*Excerpt to read*:
===

Roberts was captain of the Norwood Football Club in 1886 and largely instrumental in reforming the Association in 1888.

In 1904 Roberts founded the Glenelg Bowling Club.

He played tennis for many years, and on one occasion represented the State in Victoria. He was president of the Lawn Tennis Association 1902–1904.
In 1914 he accompanied the Davis Cup team to London as honorary manager, and a month later returned to Australia by the Lusitania, which was subsequently torpedoed.
He was president of the Association again in 1915 and most years 1920–1930. He was made a life member in 1933.

He was president of the Glenelg Golf Club 1927–1929

==Family==
Roberts married Isabel Joyce (c. 1866 – 16 April 1946). Their family includes:
- (Kenelm) Roy Roberts (7 October 1890 – ), of Kadina, South Australia
- Ewart Kingsley "King" Roberts (3 July 1894 – ), of Newcastle, New South Wales
- Clive Roberts (30 October 1897 – 9 January 1917) enlisted with 3rd Light Horse, killed in action, Rafa, Egypt
- Geoffrey Lincoln "Geoff" Roberts, (7 August 1905 – ) of Adelaide
They had a home "The Olives" on High street, Glenelg.

===

*Entries supplied*:
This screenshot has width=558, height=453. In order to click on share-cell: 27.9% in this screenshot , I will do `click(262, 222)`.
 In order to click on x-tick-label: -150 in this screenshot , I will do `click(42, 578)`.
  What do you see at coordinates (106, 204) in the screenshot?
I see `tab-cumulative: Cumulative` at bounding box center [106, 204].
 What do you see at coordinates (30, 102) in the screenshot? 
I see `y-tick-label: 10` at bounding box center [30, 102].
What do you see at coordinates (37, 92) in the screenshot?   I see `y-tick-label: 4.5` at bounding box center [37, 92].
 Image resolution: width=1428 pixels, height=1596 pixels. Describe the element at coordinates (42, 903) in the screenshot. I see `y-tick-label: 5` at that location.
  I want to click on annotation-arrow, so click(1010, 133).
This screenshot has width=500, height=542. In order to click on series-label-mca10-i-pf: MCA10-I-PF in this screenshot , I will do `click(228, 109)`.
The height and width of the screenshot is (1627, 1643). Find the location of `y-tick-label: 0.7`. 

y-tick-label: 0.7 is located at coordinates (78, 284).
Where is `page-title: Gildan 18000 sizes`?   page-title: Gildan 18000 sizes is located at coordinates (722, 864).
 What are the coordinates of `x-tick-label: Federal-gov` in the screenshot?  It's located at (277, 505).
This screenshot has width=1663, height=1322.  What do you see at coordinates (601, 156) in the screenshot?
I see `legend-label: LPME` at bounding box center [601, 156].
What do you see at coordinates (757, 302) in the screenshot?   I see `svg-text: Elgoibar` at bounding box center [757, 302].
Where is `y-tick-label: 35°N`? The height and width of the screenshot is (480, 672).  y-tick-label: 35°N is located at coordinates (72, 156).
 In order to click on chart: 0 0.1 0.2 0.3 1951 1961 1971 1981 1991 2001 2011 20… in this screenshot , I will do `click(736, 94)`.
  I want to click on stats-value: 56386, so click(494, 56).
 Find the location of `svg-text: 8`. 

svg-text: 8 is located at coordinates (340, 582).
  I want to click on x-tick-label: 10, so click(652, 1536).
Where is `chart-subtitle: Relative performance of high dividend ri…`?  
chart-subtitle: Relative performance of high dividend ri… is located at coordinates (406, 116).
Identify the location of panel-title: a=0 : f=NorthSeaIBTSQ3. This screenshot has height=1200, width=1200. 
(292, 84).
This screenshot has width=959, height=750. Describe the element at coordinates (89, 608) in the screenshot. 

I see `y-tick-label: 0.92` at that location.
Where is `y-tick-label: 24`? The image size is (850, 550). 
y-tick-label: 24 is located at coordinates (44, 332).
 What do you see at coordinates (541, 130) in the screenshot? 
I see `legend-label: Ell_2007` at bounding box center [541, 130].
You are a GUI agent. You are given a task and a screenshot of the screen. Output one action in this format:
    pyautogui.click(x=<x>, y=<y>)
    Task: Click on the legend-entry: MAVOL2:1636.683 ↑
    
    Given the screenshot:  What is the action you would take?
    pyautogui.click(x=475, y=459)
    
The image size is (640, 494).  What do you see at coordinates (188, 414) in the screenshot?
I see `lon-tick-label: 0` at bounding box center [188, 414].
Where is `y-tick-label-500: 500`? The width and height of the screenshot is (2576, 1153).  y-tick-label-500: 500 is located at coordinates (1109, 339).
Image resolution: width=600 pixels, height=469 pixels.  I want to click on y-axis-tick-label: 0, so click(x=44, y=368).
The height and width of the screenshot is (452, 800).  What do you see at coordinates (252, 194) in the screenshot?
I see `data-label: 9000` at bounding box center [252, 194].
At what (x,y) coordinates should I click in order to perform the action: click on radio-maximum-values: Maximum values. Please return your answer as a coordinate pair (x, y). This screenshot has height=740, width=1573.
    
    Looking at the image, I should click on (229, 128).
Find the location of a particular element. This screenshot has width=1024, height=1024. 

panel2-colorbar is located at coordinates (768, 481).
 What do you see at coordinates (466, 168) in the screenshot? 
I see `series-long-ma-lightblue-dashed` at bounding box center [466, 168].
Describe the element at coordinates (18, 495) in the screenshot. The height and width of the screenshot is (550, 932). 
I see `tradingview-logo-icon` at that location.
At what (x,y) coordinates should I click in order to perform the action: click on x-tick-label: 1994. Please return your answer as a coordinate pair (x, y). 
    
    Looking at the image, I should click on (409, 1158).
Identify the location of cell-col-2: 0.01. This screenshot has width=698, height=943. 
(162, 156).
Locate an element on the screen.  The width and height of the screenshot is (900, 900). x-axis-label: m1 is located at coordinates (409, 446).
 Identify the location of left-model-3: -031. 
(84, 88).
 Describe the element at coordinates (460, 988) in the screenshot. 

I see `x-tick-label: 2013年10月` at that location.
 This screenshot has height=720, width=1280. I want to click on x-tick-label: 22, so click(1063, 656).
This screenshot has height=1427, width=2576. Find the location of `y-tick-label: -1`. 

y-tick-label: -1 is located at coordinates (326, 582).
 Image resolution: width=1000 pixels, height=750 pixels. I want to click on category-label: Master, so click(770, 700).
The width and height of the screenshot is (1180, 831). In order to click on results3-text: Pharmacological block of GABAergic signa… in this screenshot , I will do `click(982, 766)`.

===

*Prompt 1*: Translate this sentence from the passage about Roberts into Spanish: "In 1904 Roberts founded the Glenelg Bowling Club."
*Prompt 2*: Please print the passage about Roberts from "In 1914 he accompanied" up to and including "High street, Glenelg.", word for word.

*Task output 1*: En 1904 Roberts fundó el Glenelg Bowling Club.

*Task output 2*:
In 1914 he accompanied the Davis Cup team to London as honorary manager, and a month later returned to Australia by the Lusitania, which was subsequently torpedoed.
He was president of the Association again in 1915 and most years 1920–1930. He was made a life member in 1933.

He was president of the Glenelg Golf Club 1927–1929

==Family==
Roberts married Isabel Joyce (c. 1866 – 16 April 1946). Their family includes:
- (Kenelm) Roy Roberts (7 October 1890 – ), of Kadina, South Australia
- Ewart Kingsley "King" Roberts (3 July 1894 – ), of Newcastle, New South Wales
- Clive Roberts (30 October 1897 – 9 January 1917) enlisted with 3rd Light Horse, killed in action, Rafa, Egypt
- Geoffrey Lincoln "Geoff" Roberts, (7 August 1905 – ) of Adelaide
They had a home "The Olives" on High street, Glenelg.